Print the data below exactly as it appears.

Data extract section start

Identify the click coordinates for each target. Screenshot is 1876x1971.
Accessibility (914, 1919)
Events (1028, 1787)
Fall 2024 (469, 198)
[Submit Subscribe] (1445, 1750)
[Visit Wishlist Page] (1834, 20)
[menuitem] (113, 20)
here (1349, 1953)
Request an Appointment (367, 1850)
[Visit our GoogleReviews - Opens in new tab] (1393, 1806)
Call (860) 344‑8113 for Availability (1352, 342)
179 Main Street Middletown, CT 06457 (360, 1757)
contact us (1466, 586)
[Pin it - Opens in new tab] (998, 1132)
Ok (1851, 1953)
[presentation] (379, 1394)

Data extract section end

- **Task output**:
Identify the click coordinates for each target. Screenshot is 1876x1971.
Accessibility (914, 1919)
Events (1028, 1787)
Fall 2024 (469, 198)
[Submit Subscribe] (1445, 1750)
[Visit Wishlist Page] (1834, 20)
[menuitem] (113, 20)
here (1349, 1953)
Request an Appointment (367, 1850)
[Visit our GoogleReviews - Opens in new tab] (1393, 1806)
Call (860) 344‑8113 for Availability (1352, 342)
179 Main Street Middletown, CT 06457 (360, 1757)
contact us (1466, 586)
[Pin it - Opens in new tab] (998, 1132)
Ok (1851, 1953)
[presentation] (379, 1394)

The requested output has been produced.